I. Pour l'opinion dominante, le droit jurisprudentiel ne constitue pas une source de droit.

a) Le rôle du juge minimisé par la toute puissance de la Loi

La qualité de source de droit du droit prétorien est très discutée en Allemagne. Comme en France, certains la réfutent : En raison de la séparation des pouvoirs, il n'y a que deux sources de droit interne, à savoir les lois et la coutume (Bernd Rüthers, ibidem, p.236). Les décisions du juge n'auraient ainsi aucune autorité autonome, qui leur permettrait de se rapprocher de la coutume. Lors de la rédaction du code civil allemand, ce point de vue était dominant, même si la coutume elle-même n'était en fait que "le produit de la capacité de création du juge" (B. Mugdan, in Die gesamten Materialien zum Bürgerlichen Gesetzgebung für das Deutsche Reich) En effet, une coutume n’est véritablement reconnue en tant que telle que dès lors qu’elle est retranscrite dans une décision de justice : La coutume ne constitue véritablement du droit qu’à partir du moment où le juge choisit d’en faire application (Rafael Encinas de Munagorri, Introduction générale au droit, p.104). Ce dernier doit en cas de litige se prononcer sur l’existence de l’usage en question comme règle juridique (Cass. Civ. 1, 17/03/1982). Une coutume ne sera considérée comme une règle de droit dès lors que le juge aura constaté deux conditions : un élément objectif ou matériel selon lequel la pratique doit avoir un caractère général, ou comme le résume le doyen Carbonnier « une certaine épaisseur dans l’espace et dans le temps », ainsi qu’un élément subjectif selon lequel une pratique n’accède au rang de coutume que si elle est considérée comme du droit dans l’opinion, ou opinio juris (Rafael Encinas de Munagorri, Introduction générale au droit, p. 97). En droit français, les réticences sont tout aussi grandes. La séparation des pouvoirs défend au juge de s’immiscer dans le travail d’élaboration des règles de droit, rôle a priori jalousement conservé par le pouvoir législatif. Ceci s’explique par le fait que la loi votée par les assemblées est censée être l’expression de la volonté populaire, en vertu de la théorie de la représentation (Gérard Cornu, Introduction au droit civil, p. 48). Seul le législateur met en place les lois, et seules les lois, et à moindre mesures les coutumes, sont créatrices de règles de droit.
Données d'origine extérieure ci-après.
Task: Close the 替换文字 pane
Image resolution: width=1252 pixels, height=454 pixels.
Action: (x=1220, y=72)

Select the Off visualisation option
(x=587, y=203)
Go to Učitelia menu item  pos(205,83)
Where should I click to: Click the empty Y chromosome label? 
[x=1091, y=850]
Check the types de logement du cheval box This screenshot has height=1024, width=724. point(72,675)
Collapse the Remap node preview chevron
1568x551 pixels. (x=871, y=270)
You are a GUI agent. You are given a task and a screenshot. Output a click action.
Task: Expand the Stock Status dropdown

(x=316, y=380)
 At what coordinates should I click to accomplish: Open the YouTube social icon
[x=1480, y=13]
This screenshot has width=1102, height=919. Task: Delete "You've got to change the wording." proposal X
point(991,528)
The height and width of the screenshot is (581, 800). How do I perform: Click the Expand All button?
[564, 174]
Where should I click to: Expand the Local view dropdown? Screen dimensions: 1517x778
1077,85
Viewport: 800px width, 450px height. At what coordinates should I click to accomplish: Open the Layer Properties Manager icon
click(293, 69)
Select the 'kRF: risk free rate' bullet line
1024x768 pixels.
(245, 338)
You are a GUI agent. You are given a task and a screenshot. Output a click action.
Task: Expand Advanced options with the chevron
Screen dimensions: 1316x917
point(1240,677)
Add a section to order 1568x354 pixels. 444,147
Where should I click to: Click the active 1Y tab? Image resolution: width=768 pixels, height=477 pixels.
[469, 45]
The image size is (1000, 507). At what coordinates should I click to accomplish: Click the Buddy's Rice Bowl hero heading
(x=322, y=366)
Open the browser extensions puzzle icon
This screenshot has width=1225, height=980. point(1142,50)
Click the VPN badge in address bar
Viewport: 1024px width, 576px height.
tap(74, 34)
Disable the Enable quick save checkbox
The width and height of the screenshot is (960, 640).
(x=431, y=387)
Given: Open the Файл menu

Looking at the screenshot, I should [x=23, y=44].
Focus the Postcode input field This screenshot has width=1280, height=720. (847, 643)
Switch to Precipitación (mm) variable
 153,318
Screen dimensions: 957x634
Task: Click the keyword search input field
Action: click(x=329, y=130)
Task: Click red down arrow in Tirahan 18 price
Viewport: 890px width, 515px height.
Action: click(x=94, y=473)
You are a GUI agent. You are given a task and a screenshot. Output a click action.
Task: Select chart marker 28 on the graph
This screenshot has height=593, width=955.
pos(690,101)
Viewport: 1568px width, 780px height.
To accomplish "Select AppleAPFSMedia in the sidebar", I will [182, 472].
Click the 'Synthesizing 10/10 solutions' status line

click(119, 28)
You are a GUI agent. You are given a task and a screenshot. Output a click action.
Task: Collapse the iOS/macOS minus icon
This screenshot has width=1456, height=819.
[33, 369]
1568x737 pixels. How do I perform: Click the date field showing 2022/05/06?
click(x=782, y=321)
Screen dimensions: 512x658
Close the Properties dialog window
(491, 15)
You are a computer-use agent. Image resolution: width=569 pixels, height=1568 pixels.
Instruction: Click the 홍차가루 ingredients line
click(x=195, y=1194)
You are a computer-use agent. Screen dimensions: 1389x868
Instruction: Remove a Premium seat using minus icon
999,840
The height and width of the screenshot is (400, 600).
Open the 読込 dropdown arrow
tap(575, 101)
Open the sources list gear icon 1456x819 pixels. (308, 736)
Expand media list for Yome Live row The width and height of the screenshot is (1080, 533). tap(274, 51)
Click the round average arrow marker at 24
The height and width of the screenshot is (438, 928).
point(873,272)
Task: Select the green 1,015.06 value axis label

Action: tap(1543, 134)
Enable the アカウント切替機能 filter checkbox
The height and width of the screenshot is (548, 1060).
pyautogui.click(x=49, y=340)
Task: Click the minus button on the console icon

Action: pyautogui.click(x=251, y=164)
Les sources formelles du droit sont celles au sein desquelles naissent les règles de droit, les différentes façons dont les règles juridiques sont établies. Selon la doctrine dominante, on distingue donc deux types de sources: Les lois que la société se donne, les coutumes que la société suit. Et la liste s'achève là. On ne pourrait qualifier la jurisprudence de source formelle suivant cette définition, étant donné qu'une décision prétorienne n'est pas à la source un élément constituant de l'ordre juridique, un morceau de droit positif émanant d'une volonté dotée du pouvoir autonome d'en décider, comme l'énonce l'article 5 C.civ (Gérard Cornu, ibidem, p.47). En vertu de cette règle, le juge n’est pas censé créer le droit, il l’invoque, le dit. Il ne peut que s’y référer, et non l’édicter. Dans ce sens, l’article 20 de la constitution allemande énonce que la « jurisprudence est obligée à l’égard de la loi et du droit », ce qui signifie que le juge ne peut en principe créer de règles qui s’affranchiraient des dispositions légales, il n’est pas un créateur de règle de droit (Kaufmann, Hassemer, Neumann, Einführung in Rechtsphilosophie und Rechtstheorie der Gegenwart, p. 251). Le juge est lié par la loi : Il « tranche les litiges conformément à la règle de droit » (art.12 CPC), et se contente de dire le droit sans instaurer de règle de droit.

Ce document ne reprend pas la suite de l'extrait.